It is understood that numerous alternative configurations can be
used for strain sensing device 80A. For example, in FIG. 8B, an
alternative configuration for a strain sensing device 80B is shown
in which a third sensor component 84C is included in addition to
sensor components 84A-B. Sensor component 84C is disposed at an
approximately forty-five degree angle with respect to sensor
components 84A-B and enables a cross-checking of accuracy between
sensor components 84A-B. Additionally, strain sensing device 80B
includes a built-in platinum temperature sensor 88. In an
embodiment of the invention, strain sensing device 80B can be
manufactured as a square having side dimensions of approximately
1.5 millimeters. In FIG. 6C, an alternative configuration for a
strain sensing device 80C is shown in which strain may vary widely
in an extremely small location, such as the edge of a hole used for
fastening. In this case, the sensor components 84A-B are placed
closer to one another and toward an edge of strain sensing device
80C. Additionally, in FIG. 6D, an alternative configuration for a
strain sensing device 80D is shown in which strain is measured
along a single dimension using a single sensor component 84A.

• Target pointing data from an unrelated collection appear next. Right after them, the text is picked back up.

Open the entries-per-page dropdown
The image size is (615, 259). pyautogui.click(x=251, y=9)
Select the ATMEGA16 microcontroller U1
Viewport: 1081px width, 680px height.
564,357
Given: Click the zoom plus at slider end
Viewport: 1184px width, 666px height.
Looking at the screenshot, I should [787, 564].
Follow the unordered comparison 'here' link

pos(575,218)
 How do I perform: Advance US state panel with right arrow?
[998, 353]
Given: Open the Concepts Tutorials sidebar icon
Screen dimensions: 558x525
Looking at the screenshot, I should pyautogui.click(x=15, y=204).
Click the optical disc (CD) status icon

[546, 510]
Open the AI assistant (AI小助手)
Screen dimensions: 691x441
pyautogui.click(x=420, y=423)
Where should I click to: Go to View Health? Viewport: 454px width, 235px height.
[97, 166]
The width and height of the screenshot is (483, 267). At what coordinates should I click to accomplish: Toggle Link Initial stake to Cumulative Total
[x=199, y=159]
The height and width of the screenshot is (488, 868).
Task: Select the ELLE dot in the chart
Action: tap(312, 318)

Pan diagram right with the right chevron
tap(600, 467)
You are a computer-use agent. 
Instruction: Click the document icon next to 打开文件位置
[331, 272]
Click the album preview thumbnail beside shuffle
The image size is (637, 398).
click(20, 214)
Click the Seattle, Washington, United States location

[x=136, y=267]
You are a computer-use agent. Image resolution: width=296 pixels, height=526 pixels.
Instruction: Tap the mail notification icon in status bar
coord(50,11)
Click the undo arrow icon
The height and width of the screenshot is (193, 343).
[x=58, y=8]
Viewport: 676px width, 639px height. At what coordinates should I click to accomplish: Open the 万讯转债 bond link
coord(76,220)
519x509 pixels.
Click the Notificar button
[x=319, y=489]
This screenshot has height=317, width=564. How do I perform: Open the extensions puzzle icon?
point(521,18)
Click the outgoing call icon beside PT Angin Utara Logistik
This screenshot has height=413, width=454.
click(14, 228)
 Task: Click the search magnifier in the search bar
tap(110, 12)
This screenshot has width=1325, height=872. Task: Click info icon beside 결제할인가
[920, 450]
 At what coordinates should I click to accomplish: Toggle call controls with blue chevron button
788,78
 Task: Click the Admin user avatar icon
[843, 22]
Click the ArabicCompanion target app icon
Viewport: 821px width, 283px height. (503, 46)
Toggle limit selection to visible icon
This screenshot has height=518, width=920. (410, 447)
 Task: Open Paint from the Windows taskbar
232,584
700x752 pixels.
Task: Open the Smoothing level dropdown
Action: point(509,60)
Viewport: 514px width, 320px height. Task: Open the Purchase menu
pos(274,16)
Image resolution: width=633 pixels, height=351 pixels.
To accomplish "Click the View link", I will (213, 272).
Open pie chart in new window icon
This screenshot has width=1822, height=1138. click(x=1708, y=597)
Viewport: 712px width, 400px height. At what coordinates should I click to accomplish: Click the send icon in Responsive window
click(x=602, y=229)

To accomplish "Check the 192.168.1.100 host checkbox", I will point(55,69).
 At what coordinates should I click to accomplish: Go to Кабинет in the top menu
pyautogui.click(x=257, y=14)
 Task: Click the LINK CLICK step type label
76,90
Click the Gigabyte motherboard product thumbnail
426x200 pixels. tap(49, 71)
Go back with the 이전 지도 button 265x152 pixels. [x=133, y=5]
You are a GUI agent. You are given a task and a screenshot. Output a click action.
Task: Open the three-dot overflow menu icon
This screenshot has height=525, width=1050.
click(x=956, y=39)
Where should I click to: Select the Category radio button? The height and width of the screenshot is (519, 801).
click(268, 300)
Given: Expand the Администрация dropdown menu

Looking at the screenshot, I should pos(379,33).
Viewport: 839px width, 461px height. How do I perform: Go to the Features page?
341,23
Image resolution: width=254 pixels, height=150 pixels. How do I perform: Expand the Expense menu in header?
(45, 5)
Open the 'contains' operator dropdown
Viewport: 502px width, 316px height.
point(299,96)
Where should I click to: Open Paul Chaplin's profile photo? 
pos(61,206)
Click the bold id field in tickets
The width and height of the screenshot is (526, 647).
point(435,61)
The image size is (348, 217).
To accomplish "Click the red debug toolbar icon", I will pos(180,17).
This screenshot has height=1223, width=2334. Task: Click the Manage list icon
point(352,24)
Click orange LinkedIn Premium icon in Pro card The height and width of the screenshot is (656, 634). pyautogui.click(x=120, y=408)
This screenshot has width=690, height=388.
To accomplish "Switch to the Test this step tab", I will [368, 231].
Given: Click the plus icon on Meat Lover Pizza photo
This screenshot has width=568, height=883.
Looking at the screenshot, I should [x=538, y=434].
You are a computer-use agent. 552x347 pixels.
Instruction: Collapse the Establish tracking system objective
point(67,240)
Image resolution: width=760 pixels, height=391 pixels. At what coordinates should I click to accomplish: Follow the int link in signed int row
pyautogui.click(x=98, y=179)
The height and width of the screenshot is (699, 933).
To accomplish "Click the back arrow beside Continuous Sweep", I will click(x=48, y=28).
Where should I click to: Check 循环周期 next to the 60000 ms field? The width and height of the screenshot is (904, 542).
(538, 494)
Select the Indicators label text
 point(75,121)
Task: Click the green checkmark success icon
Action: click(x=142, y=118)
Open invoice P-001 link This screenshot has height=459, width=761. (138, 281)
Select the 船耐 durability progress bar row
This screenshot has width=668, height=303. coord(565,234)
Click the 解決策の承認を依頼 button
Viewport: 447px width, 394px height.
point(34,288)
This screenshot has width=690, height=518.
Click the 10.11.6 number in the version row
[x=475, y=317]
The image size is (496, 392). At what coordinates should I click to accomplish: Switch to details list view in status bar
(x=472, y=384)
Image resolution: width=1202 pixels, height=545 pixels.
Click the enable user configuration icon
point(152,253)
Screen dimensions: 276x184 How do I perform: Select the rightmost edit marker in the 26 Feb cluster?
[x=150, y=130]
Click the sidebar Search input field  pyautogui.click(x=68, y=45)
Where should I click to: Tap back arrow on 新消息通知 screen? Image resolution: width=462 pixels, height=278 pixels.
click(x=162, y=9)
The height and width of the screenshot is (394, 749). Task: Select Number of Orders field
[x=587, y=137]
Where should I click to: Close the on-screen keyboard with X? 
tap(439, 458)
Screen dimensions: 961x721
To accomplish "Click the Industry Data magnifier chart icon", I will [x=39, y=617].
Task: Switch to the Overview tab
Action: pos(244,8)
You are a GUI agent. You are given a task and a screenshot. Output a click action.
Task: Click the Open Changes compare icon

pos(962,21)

Each strain sensing device 80A-C can be manufactured to a size that
is less than approximately three millimeters square, and can be
even smaller using a number of manufacturing approaches. During
manufacturing, a number of parameters of sensing device 80A-C can
be precisely controlled, such as a resistance of the sensing device
80A-C. In an embodiment of the invention, the resistance of sensing
device 80A-C ranges from approximately 100,000 Ohms to over ten
million Ohms, which can result in a power consumption of fractions
of a microwatt for a 1-3 Volt power source. To this extent, a
desired resistance of each sensing device 80A-C can be obtained by
doping a primary material for the sensing device 80A-C. For
example, each sensing device 80A-C can comprise boron-doped
silicon, in which the amount of boron implanted into the silicon
will change the resistance of the silicon, and therefore the
resistance of the corresponding sensing device 80A-C. Various other
sensing devices having ultra-low power demand can be similarly
designed for numerous applications, such as sensing chemical
concentration, pressure, heat, humidity, and/or the like.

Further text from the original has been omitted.